*RECORD EXTRACTS*.
----
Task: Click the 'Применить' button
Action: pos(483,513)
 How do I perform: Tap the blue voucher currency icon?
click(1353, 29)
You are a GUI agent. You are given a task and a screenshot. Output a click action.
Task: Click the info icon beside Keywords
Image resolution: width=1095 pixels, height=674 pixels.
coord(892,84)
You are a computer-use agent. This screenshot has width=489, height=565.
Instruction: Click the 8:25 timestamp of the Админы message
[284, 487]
----
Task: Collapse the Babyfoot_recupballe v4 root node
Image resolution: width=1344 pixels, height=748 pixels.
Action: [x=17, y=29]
----
*THE PROBLEM*.
The answer should be one number, the count of lines in this material that include the word "agent".

*RESULT OF THIS EXERCISE*.
2